For the first two blog articles of 2015, we have compiled a choice selection of books from the world of business. Some have been published recently while others are classics which have new editions appearing constantly due to their timeless value and are included on the reading list for this year in case we haven’t read them yet. Although such lists are always incomplete and subjective – and we have left quite a few runners up in the editing room – these are our ten suggestions.
Scrum, by Jeff Sutherland
In order to be competitive, companies need to be agile. Achieving this agility requires introducing changes to traditional management models. In this book Jeff Sutherland – one of the authors of the Agile Manifesto – explains how to adopt a high performance model in order to enhance productivity and reduce the time spent on projects. (“Scrum,” as he calls the method, refers to the teamwork used in rugby to move the ball down the field.)
The Gen Z Effect. The Six Forces Shaping the Future of Business, by Tom Koulopoulos and Dan Keldsen
Despite what one might think, the great technological advances and unprecedented progress we are experiencing in many fields need not create a generation gap or place limits on some professionals. The authors of the book explain how to overcome this “fault” in organisations so that it doesn’t become an obstacle to innovation.
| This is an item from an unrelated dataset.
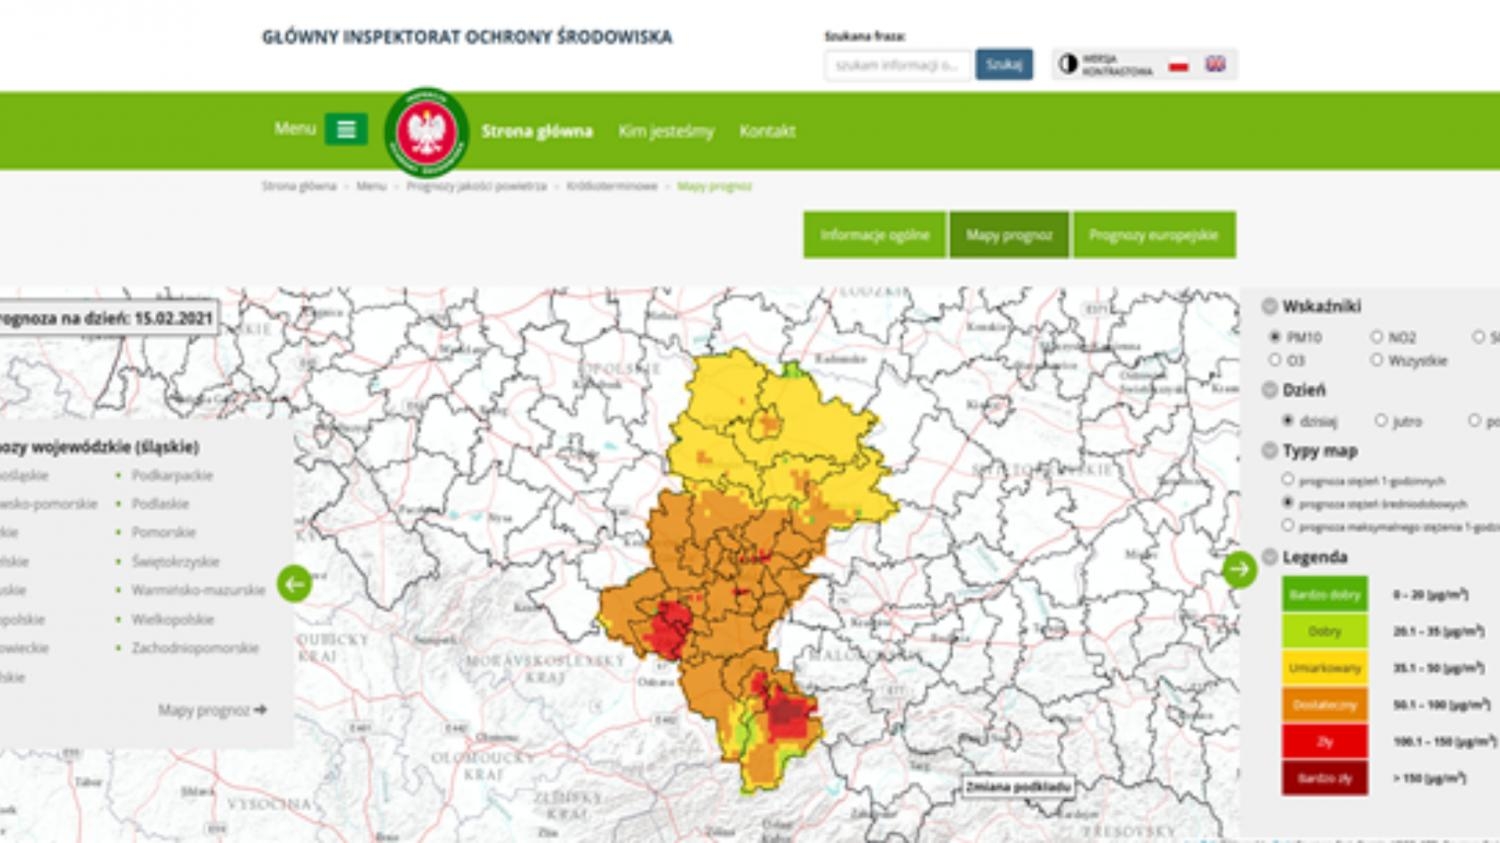Image resolution: width=1500 pixels, height=843 pixels.
Task: Open the Kim jesteśmy link
Action: (666, 131)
Thinking, Fast and Slow, by Daniel Kahneman
Daniel Kahneman, winner of the Nobel Prize in Economics, is one of the most important contemporary thinkers in the world. In this book he uses psychology to reveals how our brain works when making decisions, the two systems we use to make them (the fast one, intuitive and emotional, and the slow one, with a logical character), the advantages and disadvantages of both, and in which situations we should use one or the other. His contributions are applicable in any sphere, whether professional or personal.
Business Adventures, by John Brooks
John Brooks wrote this book more than 40 years ago but, even though so much has changed on the business scene since it was first published, the value of his contributions remain intact because he is a master at dealing with the fundamentals of management and company strategy (which have not changed), using real case studies to exemplify his points.
Bill Gates says that Business Adventures is the best business book he has ever read.
A Passion for Success, by Kazuo Inamori
This book outlines the Japanese entrepreneur and philanthropist Kazuo Inamori’s philosophy of success. The founder and former president of Kyocera Corporation explains the key strategies to continually nourish the passion for work, which in his opinion is the essence of success. Still largely unread in the West, it is a classic which deals with business endeavours from a perspective focused on human potential and based on Buddhist teachings.